This Vintage Martha Stewart Recipe Makes Candied Fruit Easy to Make.

I love hosting dinner parties, but I hate host anxiety. To combat this, I’m always looking for beautiful, impressive recipes that are secretly simple. Ina Garten and Martha Stewart are two chefs and undeniably great dinner party planners who have mastered recipes like this (technically I haven’t been to their dinner parties yet but give me time) and since my mom recently dug up her copy of ” Entertaining ” (1982), Martha’s vintage book on how to throw the perfect party, I turned to her for advice and found Martha’s simple tip on how to make a tempting fruit plate: pour icing over fruit.

What is Glazed Fruit?

Glazed fruits are essentially raw fruits that have been coated with sugar icing, which gives them a gorgeous reflective sheen. Although the term is French, this technique is used to prepare the equivalent Chinese street food called Tanghulu and is probably practiced in many cultural cuisines. Applying this candied technique to fresh, in-season fruit produces elegant results, and it looks especially good on a cheese board. An added benefit: The sweetness of icing sugar can help out-of-season fruit taste.

To glaze fruit, prepare melted sugar syrup and carefully dip fruit in it just long enough to coat. End. A thin layer of sugar cools down within a few minutes and, shining, clings to the surface of the fruit. Pretty simple.

How does Martha do it?

Martha’s recipe uses strawberries and green grapes, but I tried it with fresh cherries because I have a lot of them. Since you will be dipping the fruit in melted sugar that is over 250 degrees Fahrenheit, fruits with spectacular stems are highly recommended. Cherries, bunches of grapes and strawberries are easy to hold and dunk. Everything that does not have a stem can also be strung on a skewer and dip. Whatever fruit you prefer, make sure to get most of the sugar out of it, as chewing on a big wad of candy is not fun.

The first step is to prepare the fruit. Wash and dry it and make sure it is at room temperature. The goal is to ensure that the sugar adheres smoothly to the skin of the fruit. Any moisture (including condensation from cold fruit) will quickly evaporate when fruit is immersed in very hot sugar, and can lead to potentially dangerous steam splatter, strange cold spots that lower the temperature of the syrup, or (at best) small bubbles, which slightly spoil the gloss of the glaze. Just start with room temperature fruit, okay?

When the fruit is dry and ready, make the hot sugar syrup. Use a small, deep saucepan and at least one cup of sugar with a couple of tablespoons of water. In Martha’s recipe, she uses two cups of sugar to top several bunches of grapes and a pint of strawberries. You won’t use all of the syrup, but you want a puddle deep enough to dip the fruit in quickly and easily.
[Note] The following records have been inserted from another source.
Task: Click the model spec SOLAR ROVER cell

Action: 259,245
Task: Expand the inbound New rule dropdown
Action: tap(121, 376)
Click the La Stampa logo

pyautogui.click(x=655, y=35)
I don’t know if I told you this, but this sugar is hot as hell, and you need to act quickly so as not to boil the fruit.

Cook the mixture over medium heat until the steam stops coming out (because all the water has evaporated) and the bubbles start to get smaller and bigger. Use a candy thermometer to check the temperature if you’re unsure. The recipe suggests that you drop the fruit once the syrup reaches 265 degrees Fahrenheit, which in candy terms is called the “hard ball stage”. Dip each fruit long enough to coat the outside and place on an oiled baking sheet to cool. That’s all for Martha’s recipe, but I’ve made some adjustments.

I didn’t like how the candied surface of my fruit turned out. The hard ball stage is best for sticky, chewy candies like caramel. I love caramel, but this is not the same. When you bite into a fruit, sugar immediately sticks to all your teeth. The cherries also stuck to each other when I tried to cover them with plates, which would have been terrible in a dinner party situation. Instead, I’ve found that cooking the sugar to the “soft crackle-hard crackle” stage works better for my cherries. The fine sugar coating crumbled as I bit into it, creating a nice combination of textures with soft, ripe fruit. The sugar was crunchy, not chewy, and dissolved in the mouth. The coating process has also improved; the sugar in hard crack is not as sticky unless it gets wet. To prevent this, cover the fruit within an hour or two after you plan to use it and place it in an airtight container.

The final change I suggest is to refrigerate the fruit on an oiled dryer after dipping. Despite my best efforts, some sugar still accumulated at the bottom of each cherry when placed on a parchment-lined baking sheet. A drying rack would allow me to quickly shake off excess sugar, making the coating as thin and smooth as possible.

With just a few tweaks, this cooking technique is dazzling: a tempting way to present the abundance of summer fruit. If the idea of ​​completely covering the fruit in candy makes your teeth hurt, you can simply drizzle syrup over the fruit instead. Just spread the fruits on parchment paper and drip sugar syrup on them. The result will be sparkling pieces that appear freshly picked on a dewy morning.